Le président Barack Obama a annoncé lundi le départ de son secrétaire américain à la Défense Chuck Hagel sur fond de divergences de vue dans la lutte contre le groupe Etat islamique (EI) en Irak et en Syrie. Michele Flournoy, ex-sous secrétaire à la Défense, figure parmi les noms cités pour le remplacer.

"J'ai présenté ma démission aujourd'hui", a déclaré M. Hagel au cours d'une brève déclaration à la Maison Blanche aux côtés de M. Obama. Celui-ci a rendu hommage à un "secrétaire à la Défense exemplaire" et un "ami". Seul républicain du cabinet Obama, M. Hagel restera à son poste jusqu'à ce que son remplaçant soit confirmé par le Sénat.

Sur les rangs pour le remplacer, au côté de Michele Flournoy, Jack Reed, sénateur démocrate du Rhode Island et ancien membre d'une unité d'élite de parachutistes, et Ashton Carter, ancien secrétaire adjoint à la Défense.

Retrait d'Afghanistan

Cet ancien du Vietnam, réticent à engager l'armée américaine dans des conflits, était arrivé à la tête du Pentagone il y a moins de deux ans.
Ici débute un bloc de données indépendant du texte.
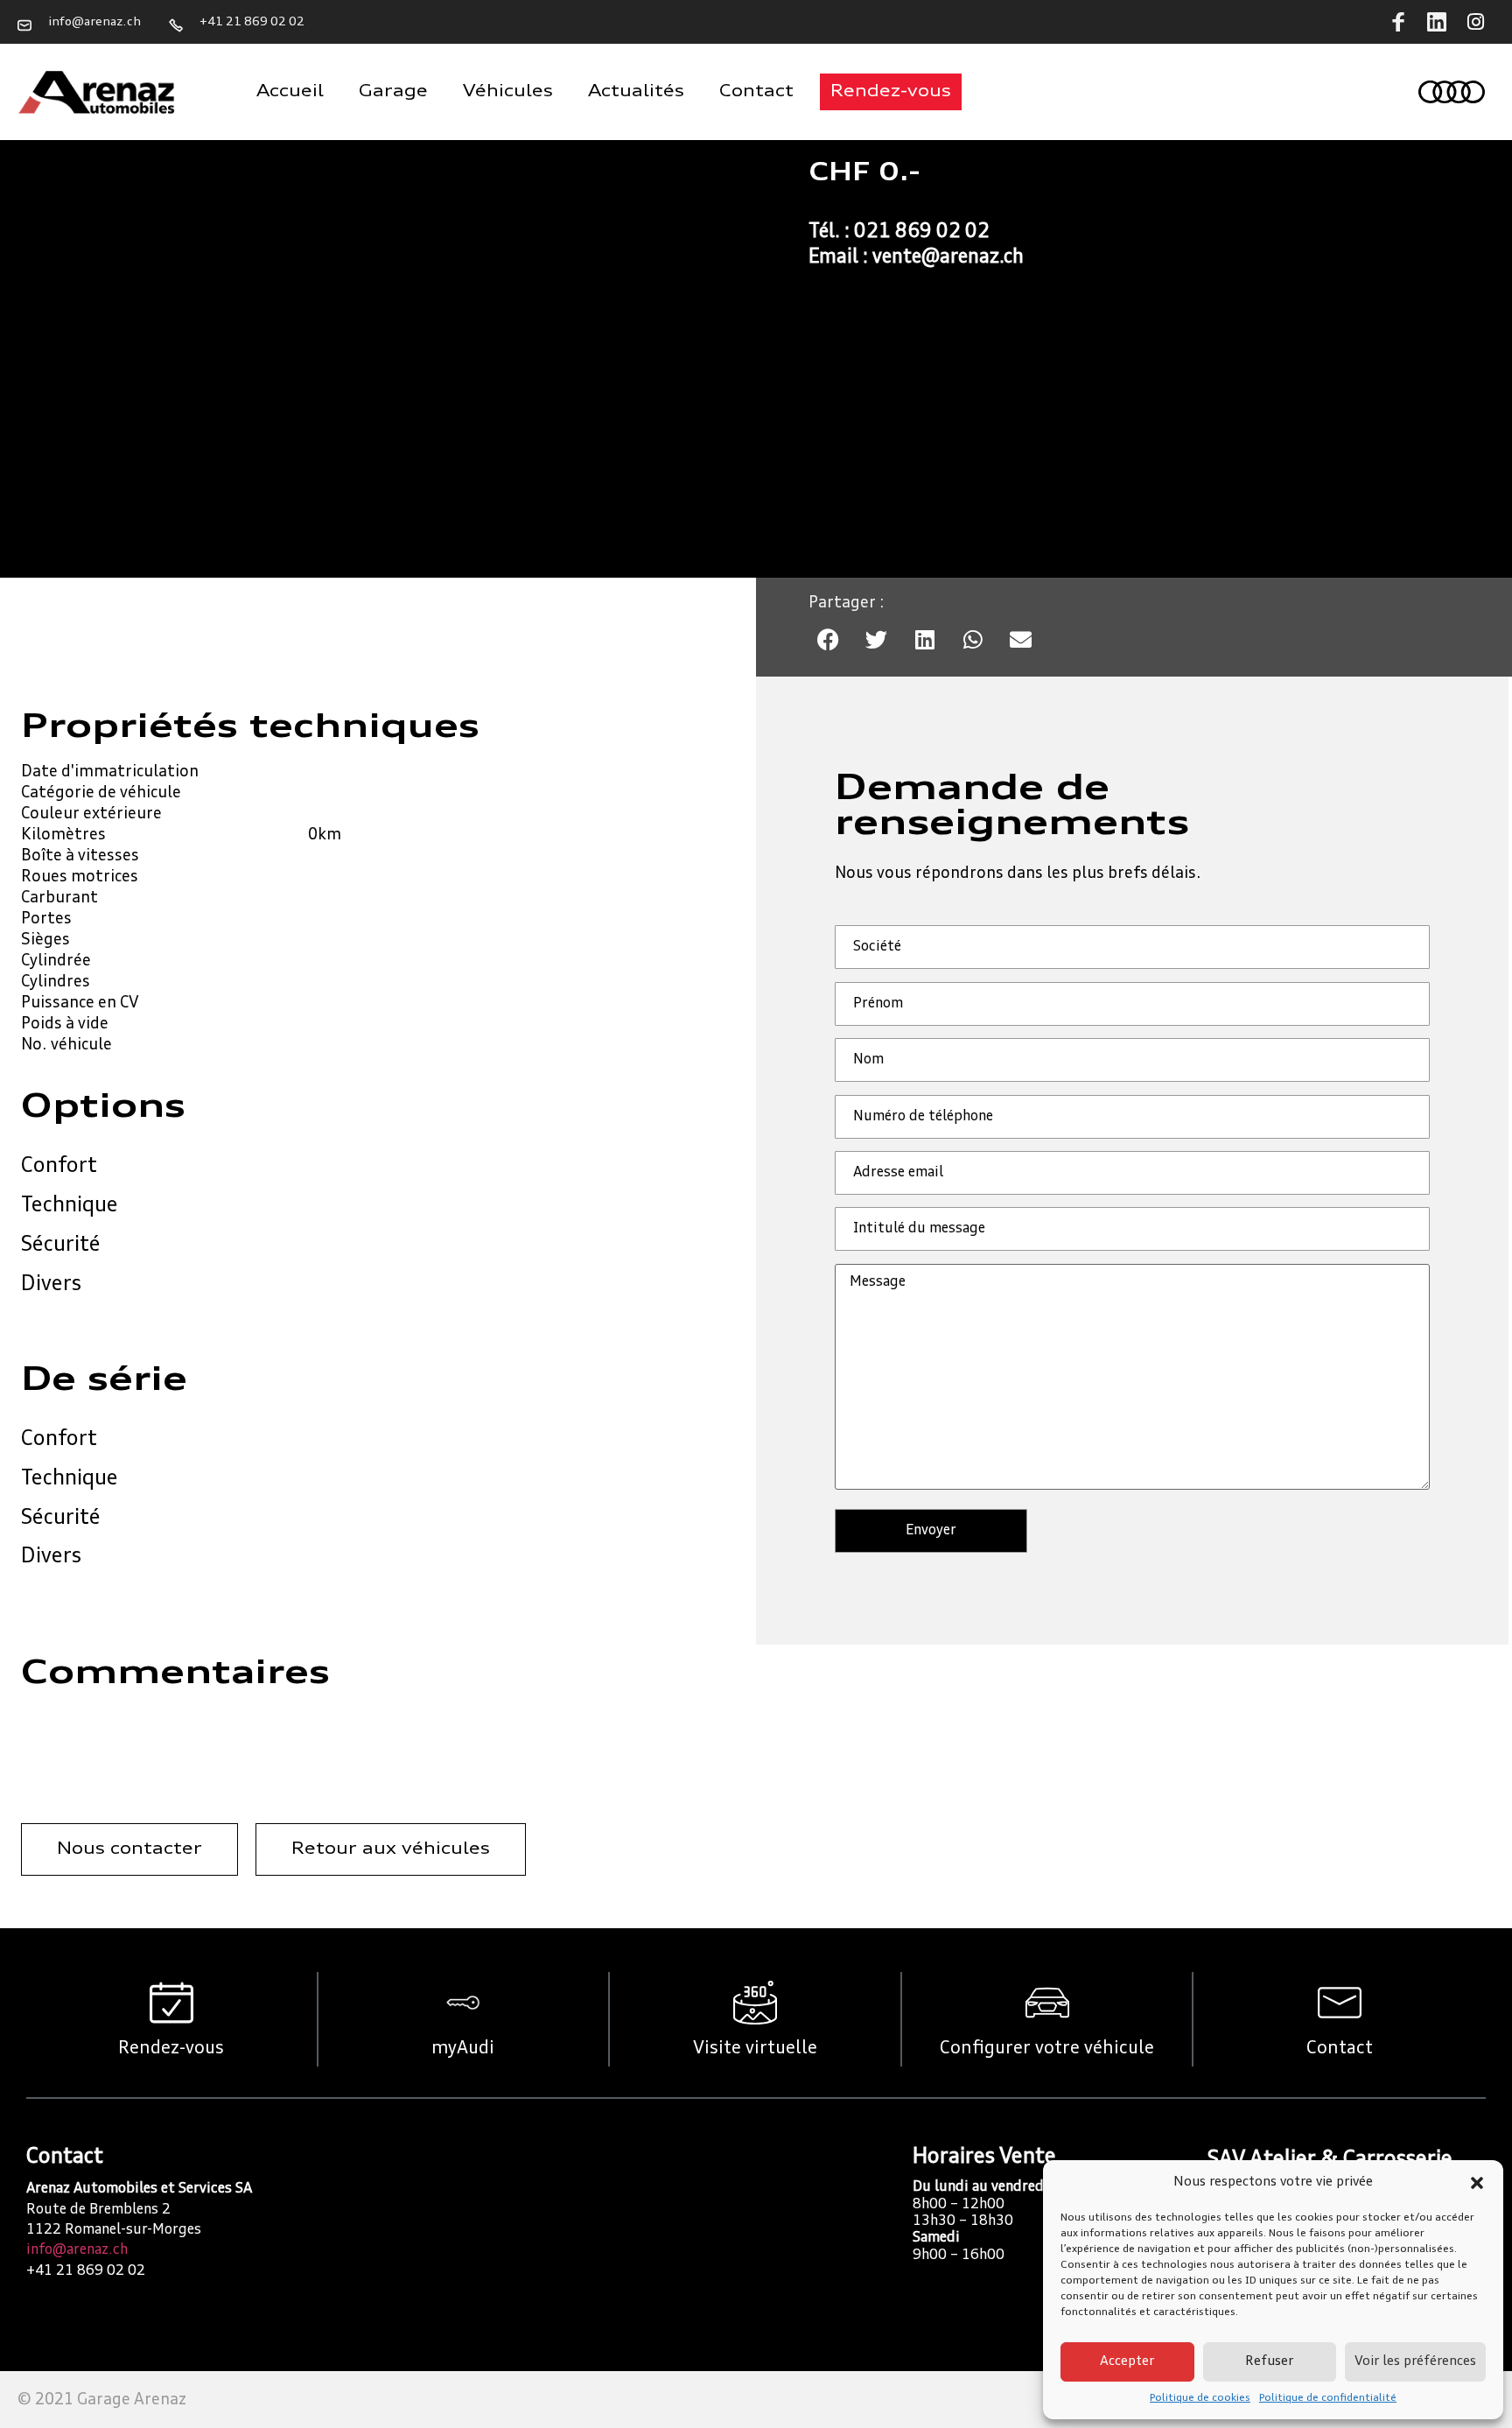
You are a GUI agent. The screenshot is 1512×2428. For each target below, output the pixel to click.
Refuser (1269, 2361)
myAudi (462, 2049)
Avec comme mission principale de réduire la voilure et de mener à bien le retrait des soldats américains d'Afghanistan.

Le lancement, début août, d'une campagne de frappes aériennes contre les djihadistes de l'EI en Irak d'abord puis en Syrie voisine ensuite, a profondément changé la donne.

Dans une note interne citée début novembre dans le "New York Times", Chuck Hagel s'interrogeait d'ailleurs sur le bien fondé et les chances de succès de la stratégie du président en Syrie, jugeant que sa position au sujet du sort de Bachar al Assad manquait de clarté.

"Très frustré"

Selon des responsables américains cités par le journal américain, la décision de Barack Obama de se séparer de M. Hagel est liée à sa volonté d'avoir un nouveau profil à la tête du Pentagone pour mener à bien l'opération militaire engagée en Irak et en Syrie. "Les deux années à venir vont demander un autre type d'effort", a souligné l'un d'entre eux sous couvert d'anonymat.

"Je sais qu'il était très très frustré", a réagi le sénateur républicain John McCain, ancien candidat à la Maison Blanche, très critique de la politique étrangère de M. Obama. "Il n'a jamais pu entrer dans le cercle resserré à la Maison Blanche qui prend toutes les décisions".